Em Porto Alegre, chegamos por volta das 3 horas e 30 minutos da manhã. fomos
levados direto ao Palácio da Polícia na Avenida Ipiranga. Fui algemado,
encapuzado e levado para o 2º piso, onde funcionava o DOPS. Ao chegar, levei
um soco no queixo, ainda no corredor de acesso. Fui levado, então, para uma
pequena sala de interrogatórios, conhecido com "fossa", localizada à
esquerda do corredor interno do DOPS, forrada em todas as paredes com pilhas
de livros apreendidos e que serviam para diminuir os gritos dos torturados.

Durante muitos anos, ouvia estes gritos à noite ao deitar para dormir, usei
vários calmantes e até hoje meu sono não é tranqüilo.

As torturas consistiam de choques elétricos nas orelhas, mãos e pés, através
de um telefone de campanha (apelidado de "Maricota"). Com algemas nos
braços, permaneci por longo tempo imobilizado. Além dos choques elétricos,
havia a aplicação de golpes nas costas com o "Papalégua", que era um pedaço
de madeira preso a uma tira com mais ou menos 40 centímetros de comprimento,
por 4 centímetros de largura de pneu de automóvel. Tive rompimento das
minúsculas veias embaixo da pele o que provocava o derrame de sangue
internamente. Por um momento, naquela noite, fiquei longe da presença dos
torturadores. Pude, então, conversar com o Paulo de Tarso Carneiro, que
havia sido preso alguns dias antes, e permaneceu na mesma sala de tortura
por longe tempo.

(…) Por volta das 9 horas do dia seguinte fui levado ao aeroporto,
encapuzado, sendo transportado para Caxias do Sul. Os policias queriam
localizar "Sílvio", outro companheiro. Felizmente não deu certo. Na tarde do
dia 10 houve nova sessão de tortura, no prédio da Delegacia Regional, agora
em Caxias. Naquela noite voltamos para Porto Alegre e diretor para o DOPS,
onde encontrávamos numa cela juntamente com Hélio Minuto, Carlos Pinto e seu
irmão. Ao lado estava índio Vargas, João Bona Garcia, Elvaristo Teixeira do
Amaral. Novas torturas voltaram a ocorrer a cada novo interrogatório. Aliás,
a pior delas, e que lembro até hoje, era escutar o grito de dor dos
companheiros durante noites inteiras de interrogatório, tanto no 2º andar,
onde estávamos, como no 3º andar do Palácio da Polícia, onde funcionava a
Divisão de Investigação do Exército.

Em meados de maio, fui levado à Ilha do Presídio, no Rio Guaíba. Lá
permaneci noites de frio e fome,
nos dividíamos em celas, na cela onde estava, encontrava-se 8 companheiros
entre eles Orlando Pedro Michelli, José Ruaro, Paulo de Tarso Carneiro,
podíamos conversar e até escutar rádio. Estávamos isolados e sem
possibilidade imediata de liberdade, mas o dias e as noites já não eram tão
difíceis, apesar que, durante o seqüestro do embaixador alemão, que ocorreu
em início de junho de 1970 e culminou com o banimento do país de
companheiros no dia 15 do mesmo mês, ficamos totalmente incomunicáveis na
ilha, os rádios foram apreendidos, ocasionando novamente um clima de medo e
apreensão, entre todos, voltando a ocorrerem sessões de tortura.

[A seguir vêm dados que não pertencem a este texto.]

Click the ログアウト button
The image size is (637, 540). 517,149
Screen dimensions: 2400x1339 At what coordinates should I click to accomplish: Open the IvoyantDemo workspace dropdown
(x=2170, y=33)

Na mesma ilha, apesar de ser inverno, não havia chuveiro elétrico, os banhos
eram tomados em uma lata de tinta furada, de onde a água gelada escorria de
um cano. Os banheiros eram abertos sem paredes e com uma abertura gradeada,
dando direto para o rio.

As celas não possuíam janelas e as grades davam para um corredor, que suas
extremidades eram grades, sem porta ou vidro algum, onde o vento gelado do
inverno gaúcho soprava diuturnamente. O piso da cela, não havia revestimento
térmico algum, era puro concreto, o que tornava o local ainda mais frio.
Lá permaneci por mais de três meses. Só no final de agosto, fui libertado.
No entanto, continuei sentindo o peso da prisão ainda por muito tempo,
primeiro, pela proibição de voltar a estudar tanto em escolas públicas,
quanto particulares; depois, por continuar a responder processo por mais
sete anos, até a decisão final que saiu em junho de 1977. Além disso,
durante todo este período, fui visitado e ameaçado pelos elementos da SNI,
DOPS, Polícia Civil, que me procuravam no local de trabalho, em casa e até
mesmo na rua, sendo que a última visita aconteceu em no final de 1978,
depois de mais de um ano de absolvição pelo Superior Tribunal Militar, em
recurso do Ministério Público. Por fim, passei estes 28 anos, tratando de
uma gastrite de fundo emocional, crises de depressão, e insônia que até hoje
me perturba. Passei estes anos todos sob o efeito de calmantes,
tranqüilizantes e outros remédios.

Causa repugnância a forma covarde com que o autor foi tratado, um
adolescente que pouca ou nenhuma ameaça poderia produzir ao regime
antidemocrático instaurado, denotando-se que as agressões mais de prestaram
a satisfazer o caráter vil dos agressores, do que assegurar a perpetuação do
regime, atitudes que eram incentivadas – ou ao menos toleradas – pelas
autoridades competentes.

Nessa seara o parecer psicológico de Luciano Fialkoski (fls. 38-40) dá conta
do suplício mental experimentado pelo autor durante e depois dos atos
praticados pelos agentes públicos. Evidenciado, portanto, que o postulante
experimentou danos ocasionados pelo trauma durante toda a sua vida, mesmo
após o ressarcimento pela administração pública, comprovando o caráter
imanente da lesão gerada. Eis o teor do parecer psicológico:

1. Considerando a idade que Airton contava na época, 17 anos, estamos diante
de um adolescente, portanto vivenciado as modificações psíquicas que se
estampam no comportamento, onde são observadas certas características que
podemos descrever como um necessário processo de avessamento psíquico das
aquisições da educação familiar durante a infância, processo que tem por
destino a estruturação final dos valores, caráter e personalidade que
caracterizarão o futuro adulto. É sabido que muitas vezes as manifestações
desse processo produzem uma exacerbação no comportamento, comumente tomado
pelos adultos como rebeldia adolescente.

No caso de Airton, essa passagem coincidiu com o momento político
institucional, ocasião que levou a envolver-se com o movimento estudantil da
época, local propício para a canalização daqueles anseios subjetivamente
idealizados característicos da fase da adolescência. A vinculação com a
dimensão política desse envolvimento não tinha nada a ver com aquelas
necessidades subjetivas de desenvolvimento psíquico a que se prestavam,
naquela ocasião, carreando da vida escolar e participação nos grupos da sua
idade, seu alimento principal. Não foram, portanto, as convicções
ideológicas que o levaram a se envolver com as ações no meio estudantil, mas
que o levaram à prisão política, no entanto.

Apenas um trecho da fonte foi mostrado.